* [WHAT YOU WILL DO]: In the text on the INT8 softmax pipeline, what scale does the product exp × recip have?

* [TEXT SEGMENT]:
Phase 8: INT32 Right-Shift¶
vcvt_f32_s32(rd=0, rs1=7) // FP32 → INT32 (truncate toward zero)
vbcastImm(rd=8, imm=7) // broadcast shift amount
vcvt_s8_f32(rd=1, rs1=8) // 7 → 7.0f in VR[1]
vcvt_f32_s32(rd=1, rs1=1) // 7.0f → 7 (INT32)
vsra(rd=3, rs1=0, rs2=1, width=VR) // VR[3] = VR[0] >> 7 (arithmetic shift)
Scale recovery: The product exp × recip has a scale of 256 (UQ0.8) × 64 (SQ1.6) = 16384 = 2^14. After >>7, the effective scale becomes 2^14 / 128 = 128, representing an INT8 softmax weight in roughly the range [0, 128) after ReLU.
Phase 9: Narrow to INT8 with Saturation¶
vcvt_s32_s8(rd=2, rs1=3, sat=true) // INT32 → INT8 saturated
// Read low byte of VR[2] per lane: the final softmax weight in INT8
Saturation: Values > 127 clamp to 127; values < -128 clamp to -128. This ensures the output fits in a signed byte.
Backend Bugs Fixed¶
During implementation of this pipeline, two critical bugs in SimpleBackend.scala were discovered and fixed:
Bug 1: Reduce Ops Never Wrote to Register File¶
Root cause: The ISA encodes vsum and vrmax with the input register class in funct7[1:0]. For example, vsum.vx (summing VX lanes) has regCls=VX to select the VX reduction hardware path in the VALU. However, the output is always VR-width.
The backend's VR write-enable was guarded by regCls===VR, which was false for these ops, so the computed result was discarded.

* [DATA SEGMENT]:
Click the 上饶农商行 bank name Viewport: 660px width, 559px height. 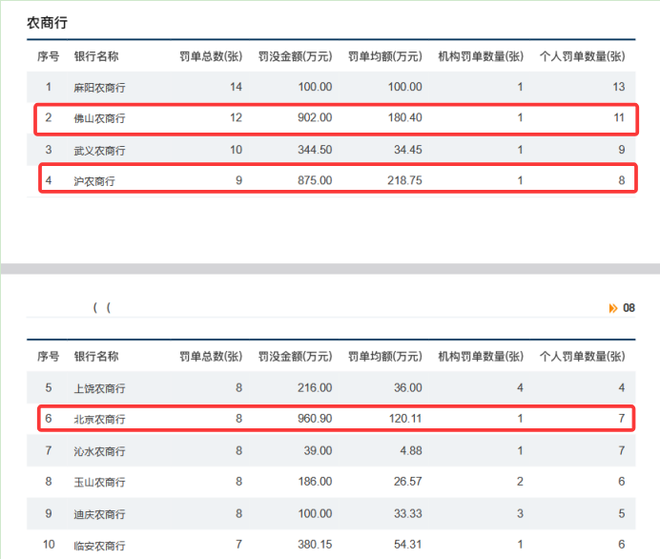click(100, 388)
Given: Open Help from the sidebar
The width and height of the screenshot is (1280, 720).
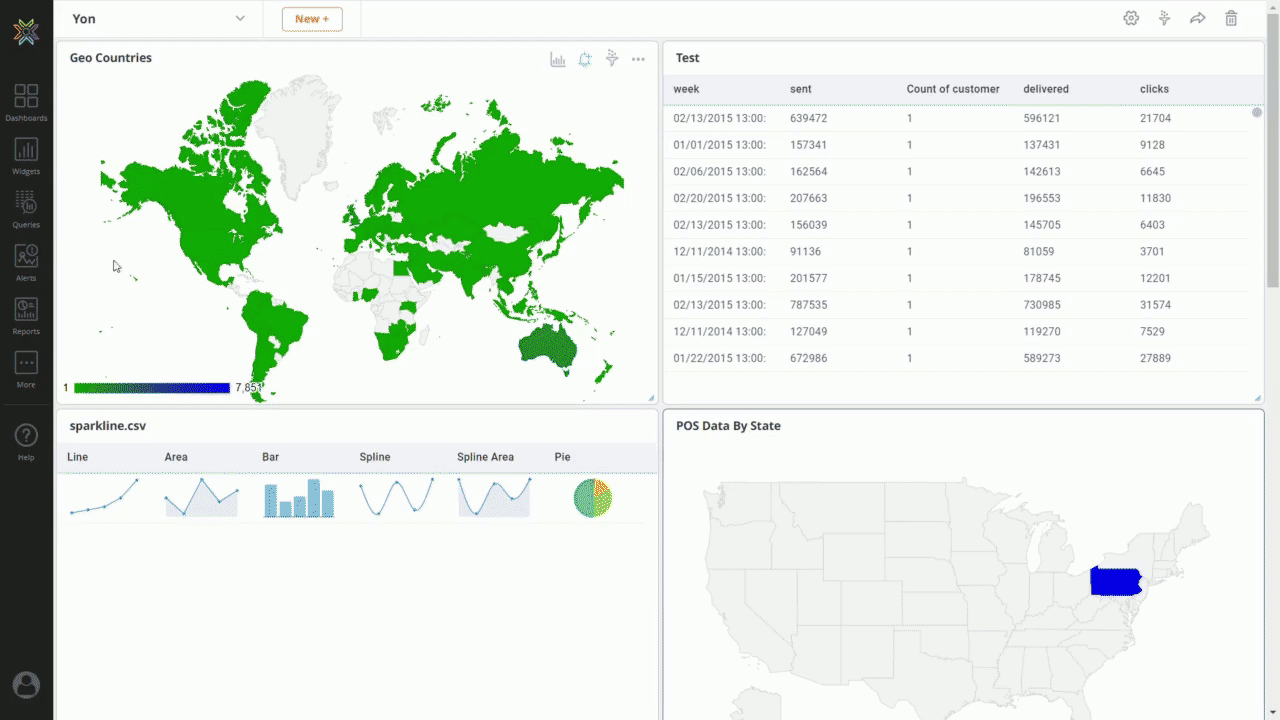Looking at the screenshot, I should tap(26, 440).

* [ANSWER TO THIS TASK]: 16384, or 2^14